After around twenty minutes I noticed a small notice opposite, above a small red plastic box. ‘Suggestions and comments’ the box was entitled by some photocopied text stuck on to it’s front by sellotape. A large yellow folder of suggestion forms sat underneath, waiting.
Now impatient and annoyed I pulled a pen from my pocket and got to work. Tearing one of the suggestion sheets from the folder I suggested the presence of some daily newspapers for their waiting room. Even some more up-to-date magazines to read, or at the least flick through, as you waited on a registrar to attend a previously arranged appointment.

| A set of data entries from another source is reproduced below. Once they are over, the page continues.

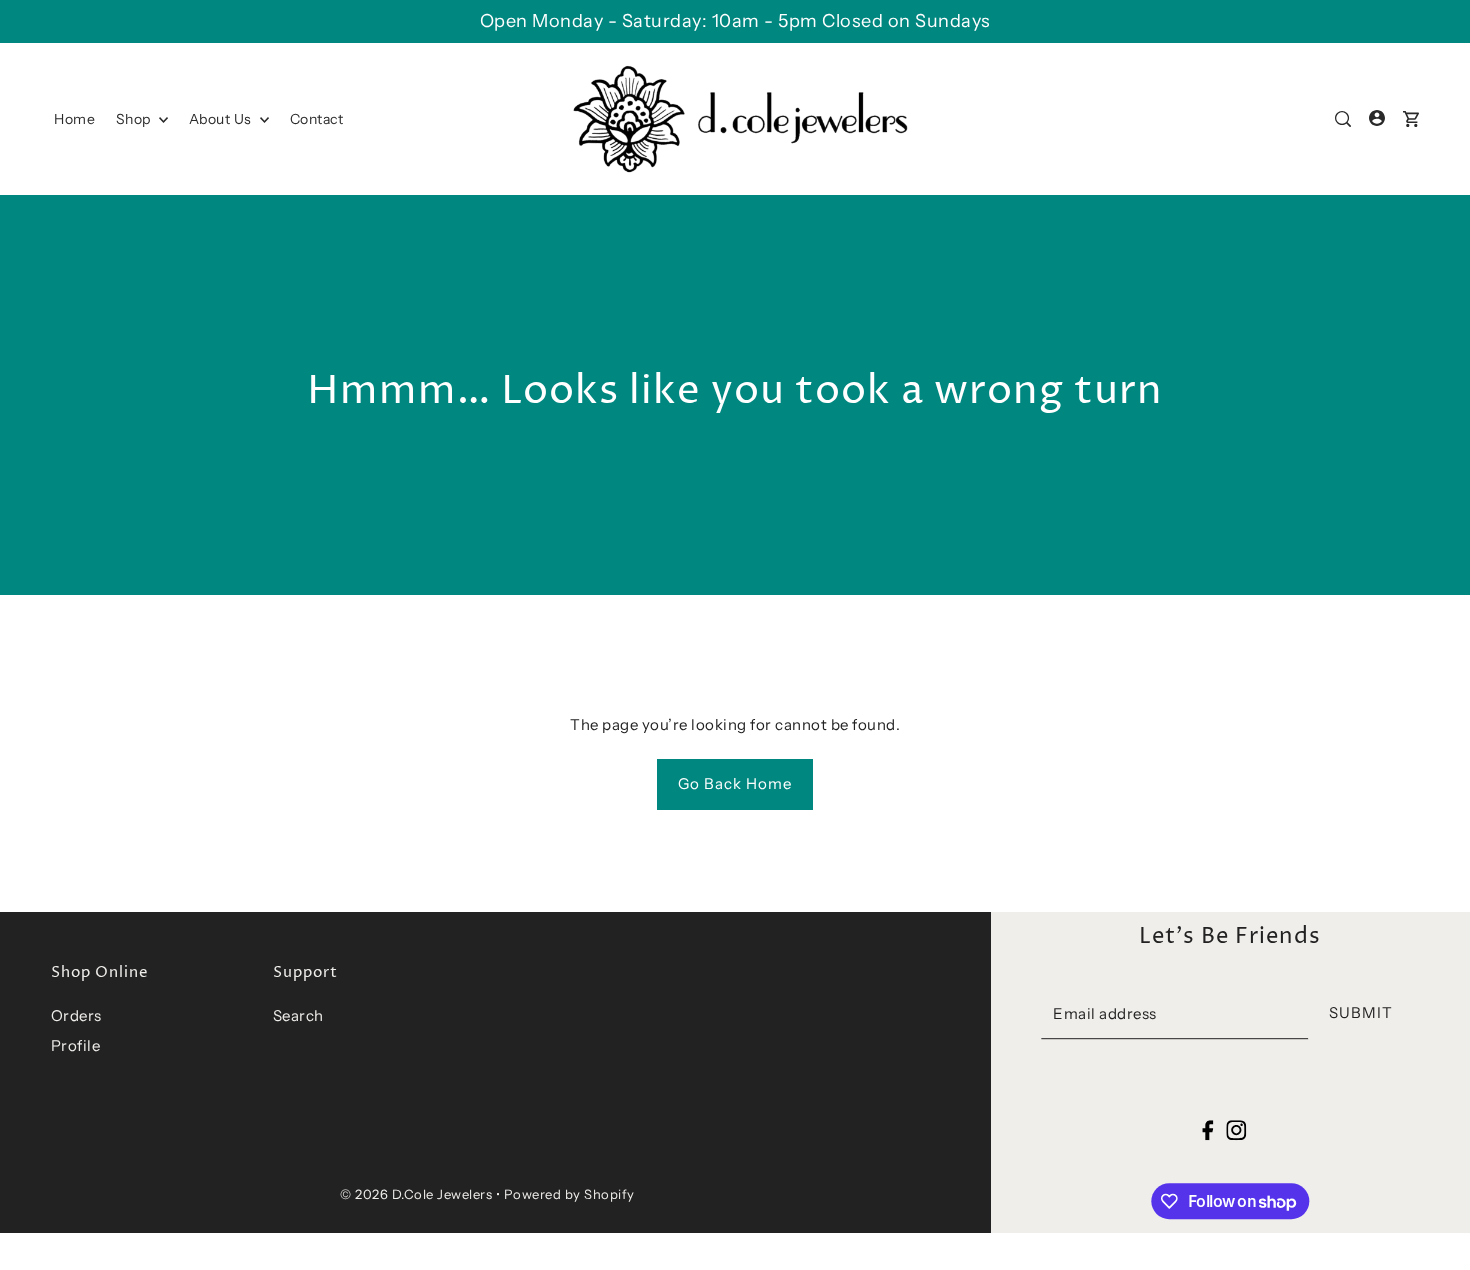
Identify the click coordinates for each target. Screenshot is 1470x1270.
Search (298, 1015)
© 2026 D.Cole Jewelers (416, 1194)
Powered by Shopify (569, 1194)
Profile (76, 1045)
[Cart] (1411, 119)
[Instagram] (1236, 1129)
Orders (76, 1015)
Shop (135, 119)
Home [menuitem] (74, 119)
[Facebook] (1208, 1129)
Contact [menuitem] (317, 119)
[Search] (1343, 119)
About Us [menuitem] (222, 119)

A magazine that was not over, say, a year old.
To be truthful, the impatience and frustration felt whilst waiting was probably more to do with the reasons of why I was there, sitting in the registrar office in the first place.
This was the reason why Ka and myself escaped once more to the cinema on the Friday afternoon.
In retrospect ‘We need to talk about Kevin’ was probably not the finest choice in order to cheer us up though. A brilliant film though it may be, it’s not exactly a bundle of laughs, never mind a wonderful advert for parenting.
‘Ghostbusters’ would have probably been a cheerier cinema trip, and that’s a movie with a central theme of ghosts and hauntings, even if it did turn out to be the Stay Puft Marshmallow Man.